─── PROVIDED INFORMATION ───
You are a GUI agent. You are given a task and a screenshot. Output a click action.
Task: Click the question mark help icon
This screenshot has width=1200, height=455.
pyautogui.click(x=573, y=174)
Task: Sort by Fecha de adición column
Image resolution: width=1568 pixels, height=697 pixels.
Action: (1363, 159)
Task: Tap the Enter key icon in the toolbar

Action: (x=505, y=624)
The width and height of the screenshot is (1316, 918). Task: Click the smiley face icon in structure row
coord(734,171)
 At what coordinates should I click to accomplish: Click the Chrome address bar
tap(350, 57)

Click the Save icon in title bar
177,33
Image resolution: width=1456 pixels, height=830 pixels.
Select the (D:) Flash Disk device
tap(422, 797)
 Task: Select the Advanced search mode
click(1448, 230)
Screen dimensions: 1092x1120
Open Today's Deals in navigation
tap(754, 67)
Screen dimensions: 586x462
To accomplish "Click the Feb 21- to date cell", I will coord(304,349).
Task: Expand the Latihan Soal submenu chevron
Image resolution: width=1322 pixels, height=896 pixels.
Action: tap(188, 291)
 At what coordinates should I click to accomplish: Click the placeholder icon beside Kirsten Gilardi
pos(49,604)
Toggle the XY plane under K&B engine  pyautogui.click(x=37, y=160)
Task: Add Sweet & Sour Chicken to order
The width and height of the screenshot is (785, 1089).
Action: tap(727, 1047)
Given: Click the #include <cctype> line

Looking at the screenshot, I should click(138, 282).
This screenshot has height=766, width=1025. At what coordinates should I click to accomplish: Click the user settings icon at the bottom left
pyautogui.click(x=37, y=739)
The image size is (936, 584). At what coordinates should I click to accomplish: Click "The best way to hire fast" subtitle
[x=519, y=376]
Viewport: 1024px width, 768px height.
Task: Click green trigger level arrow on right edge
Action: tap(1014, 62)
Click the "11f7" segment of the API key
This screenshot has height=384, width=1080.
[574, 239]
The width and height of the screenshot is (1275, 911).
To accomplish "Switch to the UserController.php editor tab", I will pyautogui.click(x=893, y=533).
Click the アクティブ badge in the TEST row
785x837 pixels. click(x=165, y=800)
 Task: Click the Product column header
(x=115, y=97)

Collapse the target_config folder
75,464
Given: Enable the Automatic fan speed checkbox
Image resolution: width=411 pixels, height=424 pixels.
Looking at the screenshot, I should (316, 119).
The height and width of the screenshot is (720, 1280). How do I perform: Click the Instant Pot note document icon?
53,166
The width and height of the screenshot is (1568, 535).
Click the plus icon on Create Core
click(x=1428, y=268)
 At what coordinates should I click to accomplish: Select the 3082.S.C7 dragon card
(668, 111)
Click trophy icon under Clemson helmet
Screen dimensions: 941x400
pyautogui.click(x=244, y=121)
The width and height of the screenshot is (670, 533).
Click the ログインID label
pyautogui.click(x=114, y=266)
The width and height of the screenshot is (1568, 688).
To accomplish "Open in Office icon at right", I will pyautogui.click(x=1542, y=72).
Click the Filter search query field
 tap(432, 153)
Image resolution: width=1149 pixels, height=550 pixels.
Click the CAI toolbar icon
───
◆ YOUR TASK:
When you reach the end of the data, retype all of it exactly.

◆ SOLUTION TO THIS TASK:
You are a GUI agent. You are given a task and a screenshot. Output a click action.
Task: Click the question mark help icon
This screenshot has width=1200, height=455.
pyautogui.click(x=573, y=174)
Task: Sort by Fecha de adición column
Image resolution: width=1568 pixels, height=697 pixels.
Action: (1363, 159)
Task: Tap the Enter key icon in the toolbar

Action: (x=505, y=624)
The width and height of the screenshot is (1316, 918). Task: Click the smiley face icon in structure row
coord(734,171)
 At what coordinates should I click to accomplish: Click the Chrome address bar
tap(350, 57)

Click the Save icon in title bar
177,33
Image resolution: width=1456 pixels, height=830 pixels.
Select the (D:) Flash Disk device
tap(422, 797)
 Task: Select the Advanced search mode
click(1448, 230)
Screen dimensions: 1092x1120
Open Today's Deals in navigation
tap(754, 67)
Screen dimensions: 586x462
To accomplish "Click the Feb 21- to date cell", I will coord(304,349).
Task: Expand the Latihan Soal submenu chevron
Image resolution: width=1322 pixels, height=896 pixels.
Action: tap(188, 291)
 At what coordinates should I click to accomplish: Click the placeholder icon beside Kirsten Gilardi
pos(49,604)
Toggle the XY plane under K&B engine  pyautogui.click(x=37, y=160)
Task: Add Sweet & Sour Chicken to order
The width and height of the screenshot is (785, 1089).
Action: tap(727, 1047)
Given: Click the #include <cctype> line

Looking at the screenshot, I should click(138, 282).
This screenshot has height=766, width=1025. At what coordinates should I click to accomplish: Click the user settings icon at the bottom left
pyautogui.click(x=37, y=739)
The image size is (936, 584). At what coordinates should I click to accomplish: Click "The best way to hire fast" subtitle
[x=519, y=376]
Viewport: 1024px width, 768px height.
Task: Click green trigger level arrow on right edge
Action: tap(1014, 62)
Click the "11f7" segment of the API key
This screenshot has height=384, width=1080.
[574, 239]
The width and height of the screenshot is (1275, 911).
To accomplish "Switch to the UserController.php editor tab", I will pyautogui.click(x=893, y=533).
Click the アクティブ badge in the TEST row
785x837 pixels. click(x=165, y=800)
 Task: Click the Product column header
(x=115, y=97)

Collapse the target_config folder
75,464
Given: Enable the Automatic fan speed checkbox
Image resolution: width=411 pixels, height=424 pixels.
Looking at the screenshot, I should (316, 119).
The height and width of the screenshot is (720, 1280). How do I perform: Click the Instant Pot note document icon?
53,166
The width and height of the screenshot is (1568, 535).
Click the plus icon on Create Core
click(x=1428, y=268)
 At what coordinates should I click to accomplish: Select the 3082.S.C7 dragon card
(668, 111)
Click trophy icon under Clemson helmet
Screen dimensions: 941x400
pyautogui.click(x=244, y=121)
The width and height of the screenshot is (670, 533).
Click the ログインID label
pyautogui.click(x=114, y=266)
The width and height of the screenshot is (1568, 688).
To accomplish "Open in Office icon at right", I will pyautogui.click(x=1542, y=72).
Click the Filter search query field
 tap(432, 153)
Image resolution: width=1149 pixels, height=550 pixels.
Click the CAI toolbar icon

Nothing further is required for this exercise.